- Other names: Aniridia-cerebellar ataxia-intellectual disability, Partial aniridia-cerebellar ataxia-oligophrenia
- Gillespie syndrome can be inherited in either an autosomal dominant (left) or autosomal recessive (right) pattern.

= Gillespie syndrome =

Gillespie syndrome, also called aniridia, cerebellar ataxia and mental deficiency, is a rare genetic disorder. The disorder is characterized by partial aniridia (meaning that part of the iris is missing), ataxia (motor and coordination problems), and, in most cases, intellectual disability. It is heterogeneous, inherited in either an autosomal dominant or autosomal recessive manner. Gillespie syndrome was first described by American ophthalmologist Fredrick Gillespie in 1965.

== Presentation ==
The combination of muscular hypotonia and fixed dilated pupils in infancy is suspicious of Gillespie syndrome. Early onset partial aniridia, cerebellar ataxia, and intellectual disability are hallmark of syndrome. The iris abnormality is specific and seems pathognomonic of Gillespie syndrome. The aniridia consisting of a superior coloboma and inferior iris hypoplasia, foveomacular dysplasia.

Atypical Gillespie syndrome associated with bilateral ptosis, exotropia, correctopia, iris hypoplasia, anterior capsular lens opacities, foveal hypoplasia, retinal vascular tortuosity, and retinal hypopigmentation.

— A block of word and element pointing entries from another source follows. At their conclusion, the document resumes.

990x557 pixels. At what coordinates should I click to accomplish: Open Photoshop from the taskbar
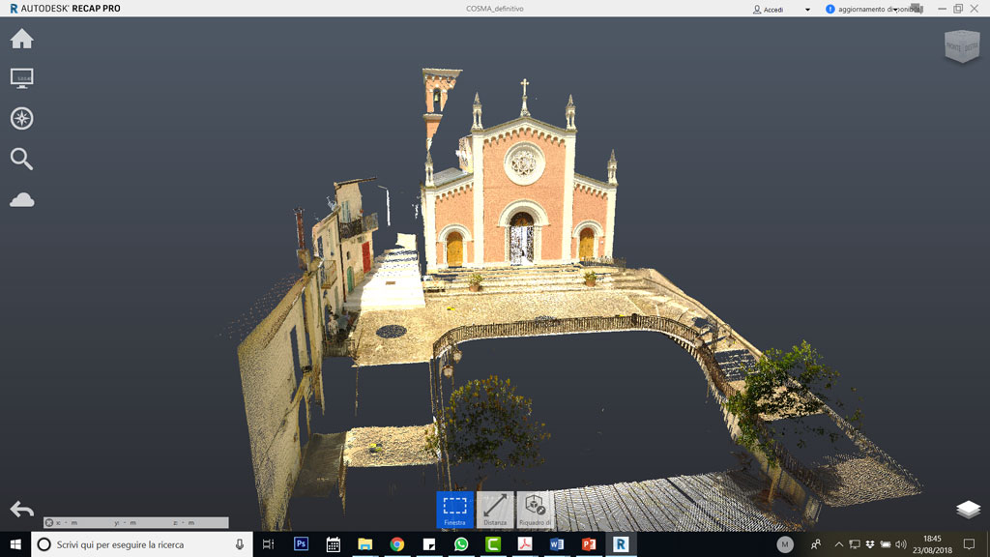pyautogui.click(x=301, y=544)
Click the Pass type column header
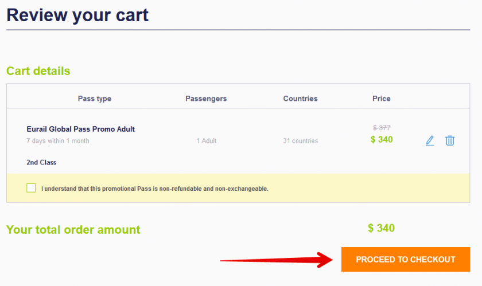The width and height of the screenshot is (482, 286). [95, 99]
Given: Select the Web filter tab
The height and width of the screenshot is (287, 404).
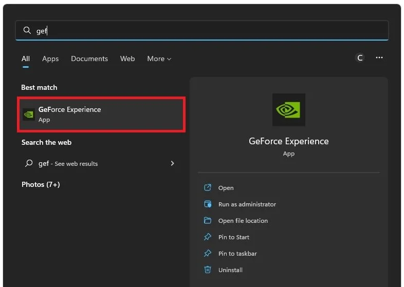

Neurological signs are nystagmus, mild craniofacial asymmetry, axial hypotonia, developmental delay, and mild intellectual disability. Mariën P did not support the prevailing view of a global intellectual disability as a cardinal feature of Gillespie syndrome but primarily reflect cerebellar induced neurobehavioral dysfunctions following disruption of the cerebrocerebellar anatomical circuitry that closely resembles the "cerebellar cognitive and affective syndrome" (CeCAS).

Congenital pulmonary stenosis and helix dysplasia can be associated.

== Genetics ==

Gillespie syndrome is a heterogeneous disorder, and can be inherited in either an autosomal dominant or recessive manner. Autosomal dominant inheritance indicates that the defective gene responsible for a disorder is located on an autosome, and only one copy of the gene is sufficient to cause the disorder, when inherited from a parent who has the disorder.

Autosomal recessive inheritance means the defective gene responsible for the disorder is located on an autosome, but two copies of the defective gene (one inherited from each parent) are required in order to be born with the disorder. The parents of an individual with an autosomal recessive disorder both carry one copy of the defective gene, but usually do not experience any signs or symptoms of the disorder.

PAX6 gene analysis can also be helpful to distinguish between autosomal dominant aniridia and Gillespie syndrome. However atypical Gillespie syndrome is associated mutation with PAX6 gene.

To elucidate the underlying genetic defects karyotyping and the search for de novo translocations especially of chromosome X and 11 should be performed.

This condition is caused by mutations in the inositol 1,4,5-trisphosphate receptor type 1 (ITPR1) gene. This gene is located on the short arm of chromosome 3 (3p26.1). Mutations in this gene have also been associated with spinocerebellar ataxia type 15 and 29.

==Diagnosis==
Brain MRI shows vermis atrophy or hypoplasic. Cerebral and cerebellar atrophy with white matter changes in some cases.
== History ==
1. 1964 – GILLESPIE FD first described in two siblings with aniridia, cerebellar ataxia, and intellectual disability.
2. 1971 – Sarsfield, J. K. described more cases in a family with normal NCV and muscle biopsy.
3. 1997 – Nelson J reported diffuse MRI abnormality in Cerebral and cerebellar atrophy with white matter changes suggested more diffuse disease.
4. 1998 – Dollfus H reported a patient with a phenotype suggestive of a chromosomal abnormality.
5. 2008 – Mariën P found limited cognitive deficit that closely resembles the "cerebellar cognitive and affective syndrome" (CeCAS).